Against Me! Brings the Live Album Back from the Dead with 23 Live Sex Acts

Laura Jane Grace
Jonathan Minto

While many artists take a tumble on their live LPs, Laura Jane Grace & Co. stand tall. 

In the digital age, the live album is, at best an anachronistic, pro forma addition to an artist's repertoire and at worst a horror show of what your favorite musician sounds like sans studio production.

Back in days of analog, a live album could sonically transport you into the throngs of screaming fans packing a stadium or at a corner table at a show in an intimate boite. The cheers of the crowd, the lead singer's stage banter, all captured on the record.

Nowadays, if you want to feel like you're at a concert, you live stream it, catch it on youtube, or see it from 2000 different perspectives on 2000 different Instagrams. Furthermore, MP3s have removed the warm analog sound of vinyl and digital live albums are often bereft of the digital flourishes, production, and auto-tuning that can be crucial to the album sounding halfway decent. Thus, for most genres, live albums generally fail to their studio counterparts.

Punk however, may be the exception and nowhere is this better illustrated than on Against Me!'s 23 Live Sex Acts.

Perhaps more so than any other genre of music, Punk is best live. The energy is palpable, from the band on down to the moshing crowds. Gritty and lo-fi by nature, the music doesn't thrive on digital editing or perfect acoustics and thus isn't hampered by the constraints of capturing live performances.

Against Me!'s Transgender Dysphoria Blues easily makes the shortlist for most important Punk album of the last half-decade. It's a musical exploration of gender dysphoria and lead singer Laura Jane Grace's struggles with identity.
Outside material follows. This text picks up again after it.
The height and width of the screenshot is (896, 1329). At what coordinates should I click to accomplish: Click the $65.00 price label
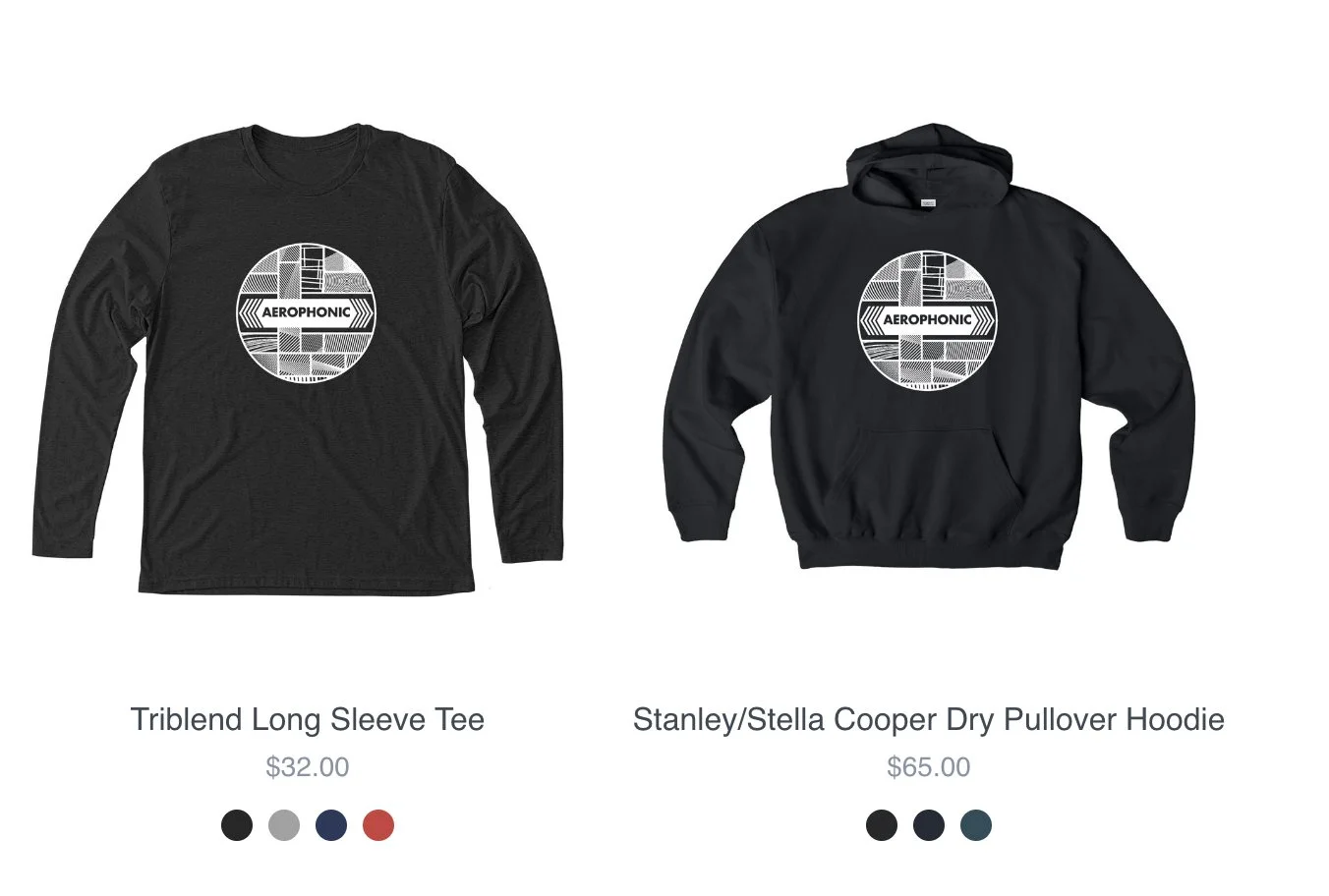pyautogui.click(x=929, y=767)
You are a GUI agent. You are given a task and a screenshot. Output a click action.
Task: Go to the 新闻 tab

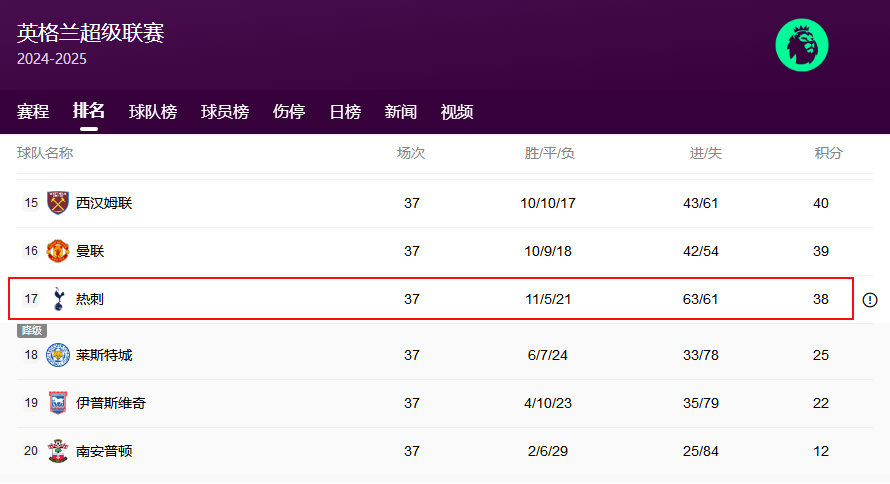click(x=401, y=112)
Since the album is so personal, hearing a live recording adds another layer to the experience. Frankly you get more Laura Jane Grace when she's working it live. She stops the show in the middle of "New Wave" to scream at a security guard for throwing a kid out. You get amended lyrics for Against Me!'s 2005 hit "Pretty Girls (The Mover)" that speak to Grace's fight with gender dysphoria. Hell, you even get a cover of Blatz's "Fuk Shit Up."

The crowd also works its way onto being a character on the album. They sing along to "True Trans Soul Rebel," chanting the chorus that ends with "God bless your transsexual heart." This provides some resolution to Transgender Dysphoria Blues. The album deals with struggle, alienation, and confusion. Hearing the crowd enthusiastically echo Grace's lyrics shows that she's found acceptance at the end of her coming out.

Through a mixture of genre, personality, sonic texture, and subject matter, 23 Live Sex Acts lands in the fickle sweet-spot where necessary live albums reside. If you're going to buy only one live recording this year--and frankly that's probably all you'll need to buy-- 23 Live Sex Acts is, by far, your best choice.

23 Live Sex Acts is out now on Total Treble.